● **What to work on**
Once you find a line containing the word "will" in the entries below, copy it.

BEGIN Task data

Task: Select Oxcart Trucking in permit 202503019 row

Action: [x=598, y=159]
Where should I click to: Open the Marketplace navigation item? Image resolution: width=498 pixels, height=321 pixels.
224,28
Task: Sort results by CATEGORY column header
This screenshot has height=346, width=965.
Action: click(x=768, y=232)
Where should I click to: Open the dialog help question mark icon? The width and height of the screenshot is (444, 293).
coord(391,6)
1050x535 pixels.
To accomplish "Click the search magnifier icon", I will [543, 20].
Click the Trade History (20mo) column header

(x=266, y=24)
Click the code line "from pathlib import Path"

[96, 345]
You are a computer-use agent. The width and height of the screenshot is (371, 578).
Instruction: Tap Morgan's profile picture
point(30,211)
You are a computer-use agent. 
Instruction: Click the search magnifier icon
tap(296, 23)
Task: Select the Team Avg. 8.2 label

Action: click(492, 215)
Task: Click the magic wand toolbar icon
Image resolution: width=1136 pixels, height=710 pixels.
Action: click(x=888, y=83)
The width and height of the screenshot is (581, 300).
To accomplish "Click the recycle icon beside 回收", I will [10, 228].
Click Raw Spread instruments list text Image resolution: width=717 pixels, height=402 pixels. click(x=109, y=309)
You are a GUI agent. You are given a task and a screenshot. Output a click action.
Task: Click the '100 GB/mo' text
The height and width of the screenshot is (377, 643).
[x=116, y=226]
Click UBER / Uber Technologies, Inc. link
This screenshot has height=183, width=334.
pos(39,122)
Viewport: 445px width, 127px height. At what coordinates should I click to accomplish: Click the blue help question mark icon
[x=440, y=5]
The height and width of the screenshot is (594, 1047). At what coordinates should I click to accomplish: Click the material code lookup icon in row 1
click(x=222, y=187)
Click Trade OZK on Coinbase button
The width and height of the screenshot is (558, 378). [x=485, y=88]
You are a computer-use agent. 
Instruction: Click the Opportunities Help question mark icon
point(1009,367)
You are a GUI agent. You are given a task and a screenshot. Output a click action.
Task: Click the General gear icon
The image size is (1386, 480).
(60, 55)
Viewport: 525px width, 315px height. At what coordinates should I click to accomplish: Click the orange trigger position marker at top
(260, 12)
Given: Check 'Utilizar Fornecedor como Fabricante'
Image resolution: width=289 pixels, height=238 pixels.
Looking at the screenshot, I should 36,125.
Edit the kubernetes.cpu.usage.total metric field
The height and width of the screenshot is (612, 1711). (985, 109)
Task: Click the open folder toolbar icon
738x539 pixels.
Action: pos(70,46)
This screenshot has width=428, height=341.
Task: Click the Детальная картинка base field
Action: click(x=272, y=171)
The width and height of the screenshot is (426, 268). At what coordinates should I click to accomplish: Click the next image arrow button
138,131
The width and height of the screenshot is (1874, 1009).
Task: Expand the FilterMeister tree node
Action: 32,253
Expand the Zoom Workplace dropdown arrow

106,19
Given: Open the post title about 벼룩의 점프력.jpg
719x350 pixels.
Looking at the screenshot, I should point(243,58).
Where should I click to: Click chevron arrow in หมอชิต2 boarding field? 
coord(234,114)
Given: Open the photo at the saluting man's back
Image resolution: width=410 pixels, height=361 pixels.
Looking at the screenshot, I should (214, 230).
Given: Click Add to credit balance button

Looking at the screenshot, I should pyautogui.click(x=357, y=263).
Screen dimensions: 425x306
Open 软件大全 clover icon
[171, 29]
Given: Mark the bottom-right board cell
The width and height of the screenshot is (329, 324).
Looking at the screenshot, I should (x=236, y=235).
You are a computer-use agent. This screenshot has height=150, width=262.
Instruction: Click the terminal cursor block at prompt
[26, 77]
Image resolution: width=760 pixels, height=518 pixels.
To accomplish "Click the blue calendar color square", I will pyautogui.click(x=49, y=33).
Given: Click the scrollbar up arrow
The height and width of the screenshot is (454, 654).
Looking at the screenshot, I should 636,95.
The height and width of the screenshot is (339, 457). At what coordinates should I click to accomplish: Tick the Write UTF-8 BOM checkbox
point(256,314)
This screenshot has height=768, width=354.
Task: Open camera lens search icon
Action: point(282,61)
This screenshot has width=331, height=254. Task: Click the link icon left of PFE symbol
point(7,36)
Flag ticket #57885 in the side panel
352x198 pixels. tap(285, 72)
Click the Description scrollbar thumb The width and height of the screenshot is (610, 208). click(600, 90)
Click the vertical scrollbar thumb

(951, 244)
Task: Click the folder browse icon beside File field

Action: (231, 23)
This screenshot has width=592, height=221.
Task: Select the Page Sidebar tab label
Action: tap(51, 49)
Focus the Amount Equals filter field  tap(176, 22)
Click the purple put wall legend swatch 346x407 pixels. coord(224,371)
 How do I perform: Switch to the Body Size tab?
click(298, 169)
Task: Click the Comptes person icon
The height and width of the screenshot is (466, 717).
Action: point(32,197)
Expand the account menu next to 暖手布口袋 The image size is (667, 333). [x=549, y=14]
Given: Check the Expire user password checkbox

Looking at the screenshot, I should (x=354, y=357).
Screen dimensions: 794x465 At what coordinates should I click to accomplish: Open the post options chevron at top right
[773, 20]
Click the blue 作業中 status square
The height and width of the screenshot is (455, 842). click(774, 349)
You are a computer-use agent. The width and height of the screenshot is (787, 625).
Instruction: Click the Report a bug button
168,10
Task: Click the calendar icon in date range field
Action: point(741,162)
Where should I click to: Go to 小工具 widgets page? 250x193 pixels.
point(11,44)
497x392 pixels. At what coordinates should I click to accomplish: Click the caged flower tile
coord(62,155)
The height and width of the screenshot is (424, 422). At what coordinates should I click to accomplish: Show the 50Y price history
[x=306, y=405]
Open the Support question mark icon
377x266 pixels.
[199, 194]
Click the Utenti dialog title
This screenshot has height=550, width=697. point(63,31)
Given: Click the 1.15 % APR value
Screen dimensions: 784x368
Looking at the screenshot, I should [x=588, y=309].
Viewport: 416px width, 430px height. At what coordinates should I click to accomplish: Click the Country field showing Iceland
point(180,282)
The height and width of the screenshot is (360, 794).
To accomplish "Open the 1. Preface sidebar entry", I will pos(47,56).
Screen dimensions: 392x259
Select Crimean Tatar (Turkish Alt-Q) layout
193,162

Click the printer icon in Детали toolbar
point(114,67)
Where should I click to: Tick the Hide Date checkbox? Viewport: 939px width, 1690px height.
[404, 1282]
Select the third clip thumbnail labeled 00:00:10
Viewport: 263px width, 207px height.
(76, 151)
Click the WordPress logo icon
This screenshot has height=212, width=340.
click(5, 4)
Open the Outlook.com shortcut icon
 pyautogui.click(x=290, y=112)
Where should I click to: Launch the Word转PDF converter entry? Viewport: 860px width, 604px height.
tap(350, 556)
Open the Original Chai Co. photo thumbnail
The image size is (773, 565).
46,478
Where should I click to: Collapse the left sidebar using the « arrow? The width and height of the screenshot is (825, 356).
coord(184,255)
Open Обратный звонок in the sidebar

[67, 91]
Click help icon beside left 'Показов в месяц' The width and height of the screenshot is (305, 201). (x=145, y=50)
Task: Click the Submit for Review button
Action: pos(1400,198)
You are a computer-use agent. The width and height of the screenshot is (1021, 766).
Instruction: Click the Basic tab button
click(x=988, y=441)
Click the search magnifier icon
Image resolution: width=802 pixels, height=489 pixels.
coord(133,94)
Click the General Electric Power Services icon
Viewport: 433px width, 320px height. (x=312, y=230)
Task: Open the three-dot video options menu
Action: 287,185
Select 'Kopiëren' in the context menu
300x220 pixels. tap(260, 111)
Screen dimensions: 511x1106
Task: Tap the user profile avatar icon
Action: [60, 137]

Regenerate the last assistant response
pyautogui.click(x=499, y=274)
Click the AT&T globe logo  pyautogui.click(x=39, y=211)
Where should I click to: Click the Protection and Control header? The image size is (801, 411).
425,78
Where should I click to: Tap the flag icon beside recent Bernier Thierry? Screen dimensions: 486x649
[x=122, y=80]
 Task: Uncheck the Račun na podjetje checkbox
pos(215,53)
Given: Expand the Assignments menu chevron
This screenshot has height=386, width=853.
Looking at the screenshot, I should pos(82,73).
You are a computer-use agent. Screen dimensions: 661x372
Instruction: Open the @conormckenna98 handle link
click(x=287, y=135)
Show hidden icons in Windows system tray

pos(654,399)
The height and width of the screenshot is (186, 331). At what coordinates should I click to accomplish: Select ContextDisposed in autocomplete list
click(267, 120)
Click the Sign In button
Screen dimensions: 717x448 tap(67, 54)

END Task data

● **Solved exercise**
To accomplish "Click the search magnifier icon", I will [543, 20].
To accomplish "Click the recycle icon beside 回收", I will [10, 228].
To accomplish "Click the blue calendar color square", I will pyautogui.click(x=49, y=33).
To accomplish "Open the 1. Preface sidebar entry", I will pos(47,56).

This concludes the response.